A single rose sits on a name engraved on one of the reflecting pools outside the museum.

The air is different here.

As soon as I stepped through the doorway and took a breath, I felt a change in the air. It was as if the screams and sirens and obstructive debris tore through in a whirlwind seconds before the door opened for me, and I stood in the immediate aftermath of devastation in purest form. I knew this wasn’t true, of course. The destruction occurred more than 13 years ago, but nothing could have captured the awe, reverence, mourning and hope so well as the 9/11 Museum and Memorial.

The awe-struck wonder began long before I set foot in the museum. The New York streets, crowded with people to the point of panic-attack incitement only moments before, suddenly seemed completely free of chaos and pandemonium at the sight of a mural which read, “Dedicated to those who fell and to those who carry on… May we never forget.” Although the mural stood above a New York City sidewalk, the atmosphere seemed different, set apart and sacred.

Across the street from the mural sat the reflecting pools, two large concrete and granite structures where the north and south towers once stood. The granite wall around the pools listed the names of every person who died that September morning as well as those who died in the smaller attack in 1993. Inside the pools, water fell from the interior walls down into a deep chasm. As I stared into what must have once been a gaping hole and realized it was now more than half full, I reflected on the American spirit and how it was in the same shape because of the events of 9/11: once empty, it is now filling again.

Although I never knew this man, I am comforted by the fact he is remembered and loved.

— Callie Boren, 10

As I made my way around the pools and read a few of the seemingly endless names, I came across something that made the experience seem more raw, real and alive than I ever could have imagined. A single, small, white rose sat on top of one man’s name. In the midst of the concrete abyss, a beautiful living thing sat peacefully reminding all who passed by that the name beneath the flower wasn’t just a name. Whether the flower was left by a sibling, friend, spouse or parent, I will never know. It may have been left by a stranger. Seeing the flower there reminded me that the name belonged to a real man who had lived, loved, made an impact, and my heart broke knowing he had died there that day. Although I never knew this man, I am comforted by the fact he is remembered and loved.

I don’t know how long we stood at the reflecting pools. Time seemed to fall away like the water in the pools. After that time, however, we joined a moderately long line and waited to go into the museum. The wait didn’t seem to last long at all, however, because everything seemed to be a part of the memorial. At last we walked through the door, had our tickets scanned and bags searched, and entered the final leg of the journey.
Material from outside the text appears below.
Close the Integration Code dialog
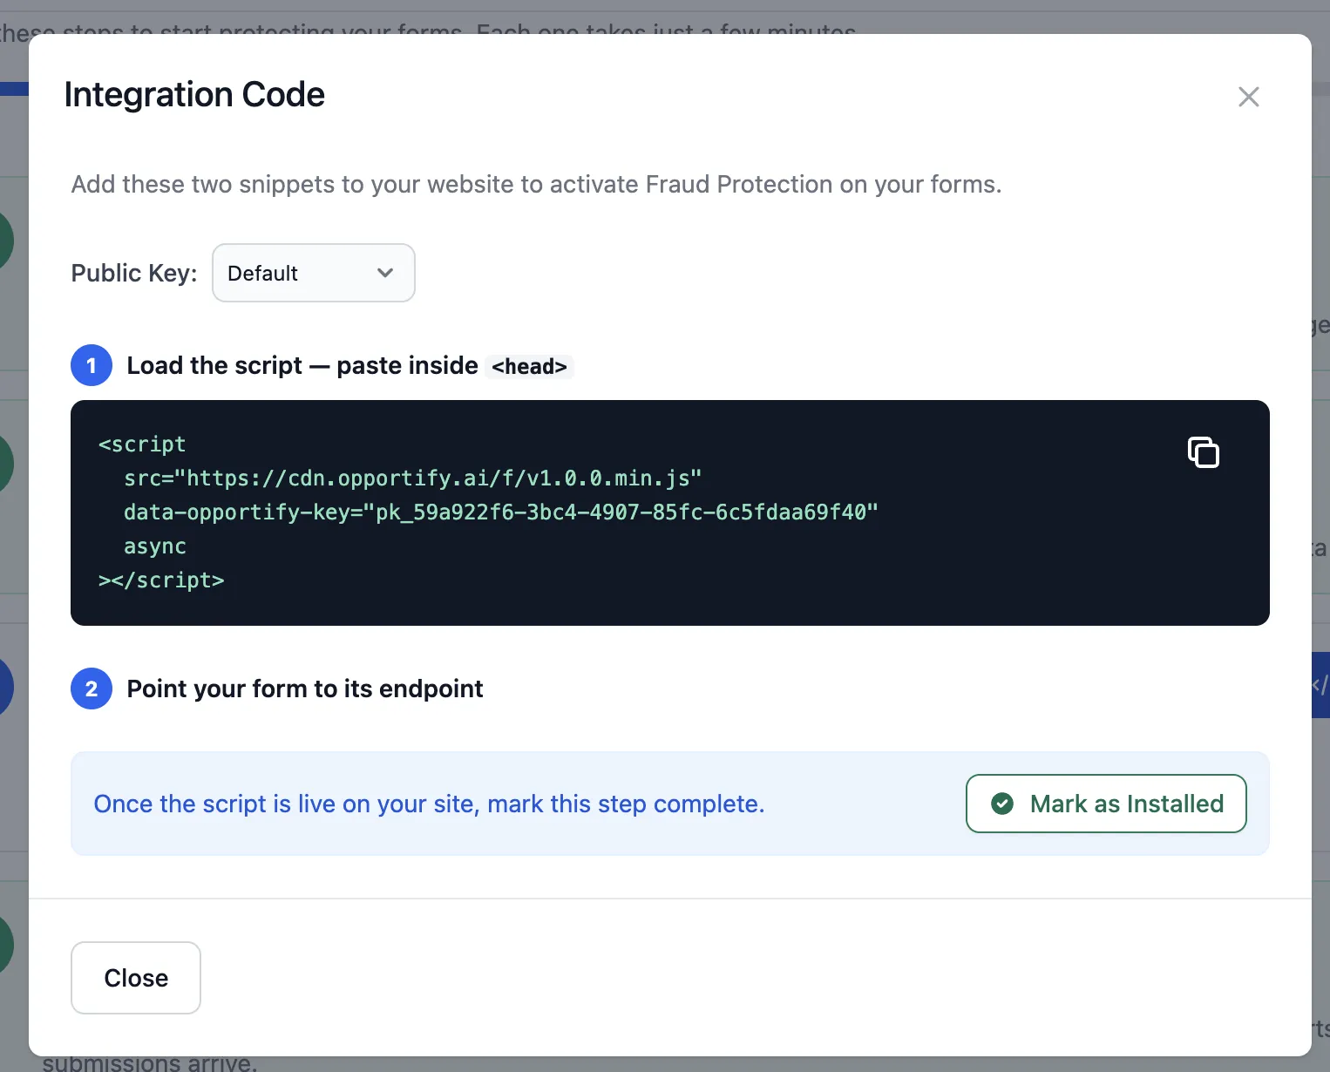Viewport: 1330px width, 1072px height. tap(135, 977)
The museum was divided into three parts. Because we spent only and hour and a half there, I made it through two of the wings. Every object in every room brought forth a mental image of the devastation in the aftermath of 9/11. Walls were covered with pictures of shattered vehicles, shattered buildings and shattered lives. In one room the wall was a running timeline beginning around 7 a.m. Sept. 11 with quotes from phone calls of people who attempted to stop or slow the terrorist attack and loved ones who had simply called to say “I love you.” One wall was completely covered in equally sized and spaced canvases painted various shades of blue. As I drew closer to the wall, I read a sign that said each blue square was a representation of the color of the sky that fateful morning as recalled by different individuals who were there.

The 9/11 Memorial and Museum is a reflection of the American spirit, which encourages each of us in our own small way to fight back, rebuild and remember.

— Callie Boren, 10

Each wing was connected by an open area before the exit. The area served as a final reflection room complete with benches branching out from the center. I looked around the room as I wiped away a few stray tears, at first feeling I was out of place for showing any emotion at all, but I soon realized I was not alone. The museum and memorial moved a majority of its visitors to tears. I took a seat, reflected on all I had seen and experienced, and then looked toward the center of the room. All the people in the room were in a large circle around one large, steel pillar. A closer look showed it wasn’t there to support the roof. All the moved, mourning, awe-struck people in the room were able to look forward and see the last remaining part of the towers still standing resolute at the heart of the museum.

America is home to many life-changing historical markers, memorials and museums from Pearl Harbor in Hawaii to Independence Hall in Philadelphia up the east coast to New York City. Countless sites across the nation can help Americans better understand history, but very few sites help Americans better understand Americans. The 9/11 Memorial and Museum is a reflection of the American spirit, which encourages each of us in our own small way to fight back, rebuild and remember. In honor of all the lives lost, those who stood in the rubble as survivors, and everyone left to carry on, the mural on the street rings as true today as it did the day by which it was inspired. “May we never forget.”